**Activity:** To complete the exercise, repeat every record exactly as it stands.

Segment Open

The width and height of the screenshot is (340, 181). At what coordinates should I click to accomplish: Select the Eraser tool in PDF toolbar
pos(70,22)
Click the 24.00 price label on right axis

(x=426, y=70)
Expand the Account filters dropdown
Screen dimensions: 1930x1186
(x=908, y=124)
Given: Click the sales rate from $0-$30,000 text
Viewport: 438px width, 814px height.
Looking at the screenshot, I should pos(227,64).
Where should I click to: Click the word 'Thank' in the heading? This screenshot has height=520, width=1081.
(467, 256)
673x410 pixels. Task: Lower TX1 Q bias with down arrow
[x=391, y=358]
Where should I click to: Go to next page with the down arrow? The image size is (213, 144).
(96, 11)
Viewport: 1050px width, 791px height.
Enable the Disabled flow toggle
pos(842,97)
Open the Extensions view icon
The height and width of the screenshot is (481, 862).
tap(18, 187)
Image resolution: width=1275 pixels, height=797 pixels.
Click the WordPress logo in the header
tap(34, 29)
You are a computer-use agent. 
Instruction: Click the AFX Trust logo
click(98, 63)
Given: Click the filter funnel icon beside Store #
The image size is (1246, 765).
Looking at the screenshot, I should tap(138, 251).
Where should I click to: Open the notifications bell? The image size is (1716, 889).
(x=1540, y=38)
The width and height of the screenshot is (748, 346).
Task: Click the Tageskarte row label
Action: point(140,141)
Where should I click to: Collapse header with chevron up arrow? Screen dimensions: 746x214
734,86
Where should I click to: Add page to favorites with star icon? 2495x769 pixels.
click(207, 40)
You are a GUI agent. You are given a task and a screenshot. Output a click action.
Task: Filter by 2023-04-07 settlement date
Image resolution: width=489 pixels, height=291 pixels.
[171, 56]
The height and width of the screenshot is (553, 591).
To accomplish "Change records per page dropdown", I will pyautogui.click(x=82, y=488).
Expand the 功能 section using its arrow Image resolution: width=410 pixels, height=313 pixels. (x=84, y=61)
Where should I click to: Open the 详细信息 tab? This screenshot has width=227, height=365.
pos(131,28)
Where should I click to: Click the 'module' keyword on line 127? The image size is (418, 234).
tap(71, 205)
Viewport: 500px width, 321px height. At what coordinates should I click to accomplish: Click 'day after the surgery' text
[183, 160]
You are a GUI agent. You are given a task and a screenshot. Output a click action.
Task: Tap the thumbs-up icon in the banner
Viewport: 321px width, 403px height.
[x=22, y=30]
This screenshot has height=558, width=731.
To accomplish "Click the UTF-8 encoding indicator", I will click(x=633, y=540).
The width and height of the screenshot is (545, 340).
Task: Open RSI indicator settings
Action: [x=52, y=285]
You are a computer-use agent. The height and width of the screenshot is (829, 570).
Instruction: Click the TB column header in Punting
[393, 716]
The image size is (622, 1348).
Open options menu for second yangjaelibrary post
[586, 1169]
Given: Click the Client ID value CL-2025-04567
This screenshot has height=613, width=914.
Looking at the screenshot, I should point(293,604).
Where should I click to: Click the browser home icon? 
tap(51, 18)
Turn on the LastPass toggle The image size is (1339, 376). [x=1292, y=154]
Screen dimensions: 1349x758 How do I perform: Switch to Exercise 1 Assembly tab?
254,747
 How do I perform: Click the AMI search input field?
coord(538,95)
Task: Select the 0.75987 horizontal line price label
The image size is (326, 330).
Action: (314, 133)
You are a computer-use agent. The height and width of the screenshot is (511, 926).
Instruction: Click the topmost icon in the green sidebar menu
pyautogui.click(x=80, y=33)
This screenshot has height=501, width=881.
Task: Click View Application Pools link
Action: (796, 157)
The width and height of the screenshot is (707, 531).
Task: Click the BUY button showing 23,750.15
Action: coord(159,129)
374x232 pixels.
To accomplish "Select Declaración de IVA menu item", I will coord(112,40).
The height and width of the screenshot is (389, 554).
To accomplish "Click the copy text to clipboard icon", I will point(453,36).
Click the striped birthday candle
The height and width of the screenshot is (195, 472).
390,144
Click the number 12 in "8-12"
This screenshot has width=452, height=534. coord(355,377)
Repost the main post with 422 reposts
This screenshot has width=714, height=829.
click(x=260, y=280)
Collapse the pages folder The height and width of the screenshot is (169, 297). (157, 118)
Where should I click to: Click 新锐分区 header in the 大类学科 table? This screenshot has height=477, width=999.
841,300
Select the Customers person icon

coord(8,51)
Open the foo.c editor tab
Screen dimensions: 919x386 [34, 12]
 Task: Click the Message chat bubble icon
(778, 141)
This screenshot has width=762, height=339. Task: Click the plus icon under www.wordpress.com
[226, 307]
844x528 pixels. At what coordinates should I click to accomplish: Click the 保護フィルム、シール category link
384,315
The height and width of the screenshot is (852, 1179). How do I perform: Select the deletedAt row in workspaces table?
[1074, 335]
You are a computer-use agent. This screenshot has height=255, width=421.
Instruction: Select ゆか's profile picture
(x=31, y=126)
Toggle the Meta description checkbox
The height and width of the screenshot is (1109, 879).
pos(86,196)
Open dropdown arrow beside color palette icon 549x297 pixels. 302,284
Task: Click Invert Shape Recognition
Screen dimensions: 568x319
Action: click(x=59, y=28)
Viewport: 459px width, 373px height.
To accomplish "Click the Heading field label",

Segment Closed

**Task output:**
The width and height of the screenshot is (340, 181). At what coordinates should I click to accomplish: Select the Eraser tool in PDF toolbar
pos(70,22)
Click the 24.00 price label on right axis

(x=426, y=70)
Expand the Account filters dropdown
Screen dimensions: 1930x1186
(x=908, y=124)
Given: Click the sales rate from $0-$30,000 text
Viewport: 438px width, 814px height.
Looking at the screenshot, I should pos(227,64).
Where should I click to: Click the word 'Thank' in the heading? This screenshot has height=520, width=1081.
(467, 256)
673x410 pixels. Task: Lower TX1 Q bias with down arrow
[x=391, y=358]
Where should I click to: Go to next page with the down arrow? The image size is (213, 144).
(96, 11)
Viewport: 1050px width, 791px height.
Enable the Disabled flow toggle
pos(842,97)
Open the Extensions view icon
The height and width of the screenshot is (481, 862).
tap(18, 187)
Image resolution: width=1275 pixels, height=797 pixels.
Click the WordPress logo in the header
tap(34, 29)
You are a computer-use agent. 
Instruction: Click the AFX Trust logo
click(98, 63)
Given: Click the filter funnel icon beside Store #
The image size is (1246, 765).
Looking at the screenshot, I should tap(138, 251).
Where should I click to: Open the notifications bell? The image size is (1716, 889).
(x=1540, y=38)
The width and height of the screenshot is (748, 346).
Task: Click the Tageskarte row label
Action: point(140,141)
Where should I click to: Collapse header with chevron up arrow? Screen dimensions: 746x214
734,86
Where should I click to: Add page to favorites with star icon? 2495x769 pixels.
click(207, 40)
You are a GUI agent. You are given a task and a screenshot. Output a click action.
Task: Filter by 2023-04-07 settlement date
Image resolution: width=489 pixels, height=291 pixels.
[171, 56]
The height and width of the screenshot is (553, 591).
To accomplish "Change records per page dropdown", I will pyautogui.click(x=82, y=488).
Expand the 功能 section using its arrow Image resolution: width=410 pixels, height=313 pixels. (x=84, y=61)
Where should I click to: Open the 详细信息 tab? This screenshot has width=227, height=365.
pos(131,28)
Where should I click to: Click the 'module' keyword on line 127? The image size is (418, 234).
tap(71, 205)
Viewport: 500px width, 321px height. At what coordinates should I click to accomplish: Click 'day after the surgery' text
[183, 160]
You are a GUI agent. You are given a task and a screenshot. Output a click action.
Task: Tap the thumbs-up icon in the banner
Viewport: 321px width, 403px height.
[x=22, y=30]
This screenshot has height=558, width=731.
To accomplish "Click the UTF-8 encoding indicator", I will click(x=633, y=540).
The width and height of the screenshot is (545, 340).
Task: Open RSI indicator settings
Action: [x=52, y=285]
You are a computer-use agent. The height and width of the screenshot is (829, 570).
Instruction: Click the TB column header in Punting
[393, 716]
The image size is (622, 1348).
Open options menu for second yangjaelibrary post
[586, 1169]
Given: Click the Client ID value CL-2025-04567
This screenshot has height=613, width=914.
Looking at the screenshot, I should point(293,604).
Where should I click to: Click the browser home icon? 
tap(51, 18)
Turn on the LastPass toggle The image size is (1339, 376). [x=1292, y=154]
Screen dimensions: 1349x758 How do I perform: Switch to Exercise 1 Assembly tab?
254,747
 How do I perform: Click the AMI search input field?
coord(538,95)
Task: Select the 0.75987 horizontal line price label
The image size is (326, 330).
Action: (314, 133)
You are a computer-use agent. The height and width of the screenshot is (511, 926).
Instruction: Click the topmost icon in the green sidebar menu
pyautogui.click(x=80, y=33)
This screenshot has height=501, width=881.
Task: Click View Application Pools link
Action: (796, 157)
The width and height of the screenshot is (707, 531).
Task: Click the BUY button showing 23,750.15
Action: coord(159,129)
374x232 pixels.
To accomplish "Select Declaración de IVA menu item", I will coord(112,40).
The height and width of the screenshot is (389, 554).
To accomplish "Click the copy text to clipboard icon", I will point(453,36).
Click the striped birthday candle
The height and width of the screenshot is (195, 472).
390,144
Click the number 12 in "8-12"
This screenshot has width=452, height=534. coord(355,377)
Repost the main post with 422 reposts
This screenshot has width=714, height=829.
click(x=260, y=280)
Collapse the pages folder The height and width of the screenshot is (169, 297). (157, 118)
Where should I click to: Click 新锐分区 header in the 大类学科 table? This screenshot has height=477, width=999.
841,300
Select the Customers person icon

coord(8,51)
Open the foo.c editor tab
Screen dimensions: 919x386 [34, 12]
 Task: Click the Message chat bubble icon
(778, 141)
This screenshot has width=762, height=339. Task: Click the plus icon under www.wordpress.com
[226, 307]
844x528 pixels. At what coordinates should I click to accomplish: Click the 保護フィルム、シール category link
384,315
The height and width of the screenshot is (852, 1179). How do I perform: Select the deletedAt row in workspaces table?
[1074, 335]
You are a computer-use agent. This screenshot has height=255, width=421.
Instruction: Select ゆか's profile picture
(x=31, y=126)
Toggle the Meta description checkbox
The height and width of the screenshot is (1109, 879).
pos(86,196)
Open dropdown arrow beside color palette icon 549x297 pixels. 302,284
Task: Click Invert Shape Recognition
Screen dimensions: 568x319
Action: click(x=59, y=28)
Viewport: 459px width, 373px height.
To accomplish "Click the Heading field label",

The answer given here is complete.